The clipping area is an area that limits the available drawing area inside the canvas. Any primitive is drawn only inside the clipping area. It affects all primitives.
You can set the clipping area by using the function cdClipArea, and retrieve it using cdGetClipArea. The clipping area is a rectangle by default, but it can has other shapes. In some drivers a polygon area can be defined, and in display based drivers a complex region can be defined. The complex region can be a combination of boxes, polygons, sectors, chords and texts.
The Clip function activates and deactivaes the clipping.
int cdCanvasClip(cdCanvas* canvas, int mode); [in C]
canvas:Clip(mode: number) -> (old_mode: number) [in Lua]
Activates or deactivates clipping. Returns the previous status. Values: CD_CLIPAREA, CD_CLIPPOLYGON, CD_CLIPREGION, CD_CLIPPATH (read-only) or CD_CLIPOFF. The value CD_QUERY simply returns the current status. Default value: CD_CLIPOFF.
The value CD_CLIPAREA activates a rectangular area as the clipping region.
The value CD_CLIPPOLYGON activates a polygon as a clipping region, but works only in some drivers (please refer to the notes of each driver). The clipping polygon must be defined before activating the polygon clipping; if it is not defined, the current clipping state remains unchanged. See the documentation of cdBegin/cdVertex/cdEnd to create a polygon.
The value CD_CLIPREGION activates a complex clipping region. See the documentation of Regions.
The value CD_CLIPPATH is set only when a Path is created and ends with a CD_PATH_CLIP. (since 5.12)

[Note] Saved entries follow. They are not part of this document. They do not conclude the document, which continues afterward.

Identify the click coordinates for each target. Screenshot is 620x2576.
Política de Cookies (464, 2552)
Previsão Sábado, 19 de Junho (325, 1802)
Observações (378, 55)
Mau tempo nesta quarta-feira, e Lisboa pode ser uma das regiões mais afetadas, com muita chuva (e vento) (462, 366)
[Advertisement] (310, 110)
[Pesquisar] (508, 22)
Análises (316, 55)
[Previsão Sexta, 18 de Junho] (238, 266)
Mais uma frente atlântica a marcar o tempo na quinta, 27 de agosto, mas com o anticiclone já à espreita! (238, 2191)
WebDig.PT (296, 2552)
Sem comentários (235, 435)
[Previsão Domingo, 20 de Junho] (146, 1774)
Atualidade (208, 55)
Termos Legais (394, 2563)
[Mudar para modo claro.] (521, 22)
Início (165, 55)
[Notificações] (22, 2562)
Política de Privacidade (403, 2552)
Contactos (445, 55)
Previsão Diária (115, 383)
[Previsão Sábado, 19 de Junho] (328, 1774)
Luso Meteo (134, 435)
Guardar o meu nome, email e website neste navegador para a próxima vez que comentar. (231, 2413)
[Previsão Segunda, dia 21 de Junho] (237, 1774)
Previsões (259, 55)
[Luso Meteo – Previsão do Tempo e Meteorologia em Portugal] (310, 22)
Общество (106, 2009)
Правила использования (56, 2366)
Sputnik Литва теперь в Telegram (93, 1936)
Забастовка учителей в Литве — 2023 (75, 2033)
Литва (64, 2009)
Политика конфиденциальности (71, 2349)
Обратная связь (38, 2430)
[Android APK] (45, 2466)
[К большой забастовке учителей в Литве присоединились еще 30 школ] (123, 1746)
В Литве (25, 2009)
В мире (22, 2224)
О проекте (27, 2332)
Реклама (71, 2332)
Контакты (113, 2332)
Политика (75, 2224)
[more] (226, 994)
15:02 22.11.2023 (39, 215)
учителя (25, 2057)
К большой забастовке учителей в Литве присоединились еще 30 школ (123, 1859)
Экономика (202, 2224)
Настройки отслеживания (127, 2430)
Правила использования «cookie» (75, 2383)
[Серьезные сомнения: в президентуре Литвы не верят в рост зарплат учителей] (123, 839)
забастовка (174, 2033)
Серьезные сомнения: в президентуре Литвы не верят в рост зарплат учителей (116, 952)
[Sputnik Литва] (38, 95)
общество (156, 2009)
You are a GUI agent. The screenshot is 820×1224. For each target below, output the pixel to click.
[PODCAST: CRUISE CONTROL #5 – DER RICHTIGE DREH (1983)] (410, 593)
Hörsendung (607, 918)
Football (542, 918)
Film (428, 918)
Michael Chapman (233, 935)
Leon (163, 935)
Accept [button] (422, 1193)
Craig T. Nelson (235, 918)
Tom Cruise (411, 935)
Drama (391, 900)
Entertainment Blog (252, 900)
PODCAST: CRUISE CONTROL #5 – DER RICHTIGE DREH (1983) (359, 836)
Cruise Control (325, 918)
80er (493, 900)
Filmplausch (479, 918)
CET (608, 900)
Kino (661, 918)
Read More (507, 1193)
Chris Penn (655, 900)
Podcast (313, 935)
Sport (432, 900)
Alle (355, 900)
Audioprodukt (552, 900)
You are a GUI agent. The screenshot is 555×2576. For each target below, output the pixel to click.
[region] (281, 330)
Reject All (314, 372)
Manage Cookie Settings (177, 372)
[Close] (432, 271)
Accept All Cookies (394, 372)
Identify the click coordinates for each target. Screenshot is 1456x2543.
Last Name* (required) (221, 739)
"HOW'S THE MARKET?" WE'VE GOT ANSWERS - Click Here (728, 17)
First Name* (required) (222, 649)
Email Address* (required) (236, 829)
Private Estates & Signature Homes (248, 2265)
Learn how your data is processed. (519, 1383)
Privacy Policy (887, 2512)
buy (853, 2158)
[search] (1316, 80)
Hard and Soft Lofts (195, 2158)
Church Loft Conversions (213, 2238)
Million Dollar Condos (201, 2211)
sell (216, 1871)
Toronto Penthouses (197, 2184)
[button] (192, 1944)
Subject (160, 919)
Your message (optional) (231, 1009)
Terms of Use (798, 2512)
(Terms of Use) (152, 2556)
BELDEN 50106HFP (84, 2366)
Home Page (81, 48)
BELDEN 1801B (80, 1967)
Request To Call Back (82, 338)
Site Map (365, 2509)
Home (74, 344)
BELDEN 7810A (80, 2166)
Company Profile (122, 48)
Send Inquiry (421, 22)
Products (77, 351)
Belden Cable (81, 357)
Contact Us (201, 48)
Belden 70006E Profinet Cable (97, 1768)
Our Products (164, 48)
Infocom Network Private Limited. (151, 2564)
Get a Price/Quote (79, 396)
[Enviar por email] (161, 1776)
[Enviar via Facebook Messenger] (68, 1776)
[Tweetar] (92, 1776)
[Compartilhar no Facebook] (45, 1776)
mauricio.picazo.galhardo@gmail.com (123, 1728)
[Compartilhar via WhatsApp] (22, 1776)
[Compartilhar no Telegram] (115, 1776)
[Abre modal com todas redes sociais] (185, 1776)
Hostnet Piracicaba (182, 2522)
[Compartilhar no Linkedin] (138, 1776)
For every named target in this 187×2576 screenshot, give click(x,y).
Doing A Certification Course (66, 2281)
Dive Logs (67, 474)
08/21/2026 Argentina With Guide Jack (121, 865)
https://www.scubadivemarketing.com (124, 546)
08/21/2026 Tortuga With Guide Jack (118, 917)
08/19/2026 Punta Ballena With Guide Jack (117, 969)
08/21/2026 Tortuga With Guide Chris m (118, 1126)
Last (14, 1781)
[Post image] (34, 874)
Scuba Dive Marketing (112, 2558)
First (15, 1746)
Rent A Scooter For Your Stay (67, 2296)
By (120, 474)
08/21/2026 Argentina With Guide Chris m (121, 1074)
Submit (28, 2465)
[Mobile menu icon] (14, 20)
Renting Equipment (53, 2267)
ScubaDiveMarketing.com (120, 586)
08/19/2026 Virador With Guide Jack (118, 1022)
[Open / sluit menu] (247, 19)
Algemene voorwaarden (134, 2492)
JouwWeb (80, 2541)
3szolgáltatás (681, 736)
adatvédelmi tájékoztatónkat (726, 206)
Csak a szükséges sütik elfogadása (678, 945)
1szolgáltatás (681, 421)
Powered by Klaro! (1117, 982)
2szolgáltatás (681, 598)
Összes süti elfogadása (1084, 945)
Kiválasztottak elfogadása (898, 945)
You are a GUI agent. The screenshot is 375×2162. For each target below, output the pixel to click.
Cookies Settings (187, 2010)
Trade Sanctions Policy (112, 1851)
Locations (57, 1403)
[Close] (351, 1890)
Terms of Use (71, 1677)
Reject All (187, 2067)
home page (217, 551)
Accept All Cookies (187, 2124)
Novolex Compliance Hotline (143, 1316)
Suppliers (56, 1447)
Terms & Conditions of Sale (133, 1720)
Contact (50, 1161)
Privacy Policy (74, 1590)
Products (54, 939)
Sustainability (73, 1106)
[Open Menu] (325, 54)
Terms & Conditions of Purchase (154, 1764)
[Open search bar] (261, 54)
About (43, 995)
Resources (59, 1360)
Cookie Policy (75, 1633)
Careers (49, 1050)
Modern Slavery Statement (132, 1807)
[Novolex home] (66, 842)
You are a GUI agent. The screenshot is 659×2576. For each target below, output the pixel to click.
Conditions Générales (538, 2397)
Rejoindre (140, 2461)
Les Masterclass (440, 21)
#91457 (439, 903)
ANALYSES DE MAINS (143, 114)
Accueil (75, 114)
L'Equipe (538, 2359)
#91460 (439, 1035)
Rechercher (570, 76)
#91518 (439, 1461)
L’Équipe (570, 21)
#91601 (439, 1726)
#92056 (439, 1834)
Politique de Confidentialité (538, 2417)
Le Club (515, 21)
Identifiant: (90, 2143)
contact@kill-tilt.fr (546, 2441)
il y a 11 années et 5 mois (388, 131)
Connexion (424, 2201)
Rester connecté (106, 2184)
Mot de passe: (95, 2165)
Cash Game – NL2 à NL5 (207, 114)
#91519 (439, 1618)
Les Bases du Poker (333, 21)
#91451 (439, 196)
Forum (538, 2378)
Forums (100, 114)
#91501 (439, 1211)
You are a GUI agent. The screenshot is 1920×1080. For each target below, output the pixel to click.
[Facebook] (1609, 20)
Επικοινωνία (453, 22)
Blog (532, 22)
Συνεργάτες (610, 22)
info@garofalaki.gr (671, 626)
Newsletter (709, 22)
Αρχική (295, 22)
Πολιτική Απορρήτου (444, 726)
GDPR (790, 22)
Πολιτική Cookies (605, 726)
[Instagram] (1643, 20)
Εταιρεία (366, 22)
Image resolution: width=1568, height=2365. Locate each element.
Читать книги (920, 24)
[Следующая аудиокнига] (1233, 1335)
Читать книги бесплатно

The defined clipping area, polygon and complex regions are stored internally, so you may define them independently and switch between area, polygon and complex region without having to define them again. Also if the active clipping region is re-defined it immediately becomes the current clipping region.
void cdCanvasClipArea(cdCanvas* canvas, int xmin, int xmax, int ymin, int ymax); [in C]
void cdfCanvasClipArea(cdCanvas* canvas, double xmin, double xmax, double ymin, double ymax); [in C]
void wdCanvasClipArea(cdCanvas* canvas, double xmin, double xmax, double ymin, double ymax); (WC) [in C]
canvas:ClipArea(xmin, xmax, ymin, ymax: number) [in Lua]
canvas:wClipArea(xmin, xmax, ymin, ymax: number) (WC) [in Lua]
Defines the current rectangle for clipping. Only the points in the interval xmin<= x <= xmax and ymin <= y <= ymax will be printed. Default region: (0, w-1, 0, h-1).
int cdCanvasGetClipArea(cdCanvas* canvas, int *xmin, int *xmax, int *ymin, int *ymax); [in C]
int cdfCanvasGetClipArea(cdCanvas* canvas, double *xmin, double *xmax, double *ymin, double *ymax); [in C]
int wdCanvasGetClipArea(cdCanvas* canvas, double *xmin, double *xmax, double *ymin, double *ymax); (WC) [in C]
canvas:GetClipArea() -> (xmin, xmax, ymin, ymax, status: number) [in Lua]
canvas:wGetClipArea() -> (xmin, xmax, ymin, ymax, status: number) (WC) [in Lua]
Returns the rectangle and the clipping status. It is not necessary to provide all return pointers, you can provide only the desired values and NULL for the others.
Polygons
A polygon for clipping can be created using cdBegin(CD_CLIP)/cdVertex(x,y)/.../cdEnd().
See the documentation of cdBegin/cdVertex/cdEnd.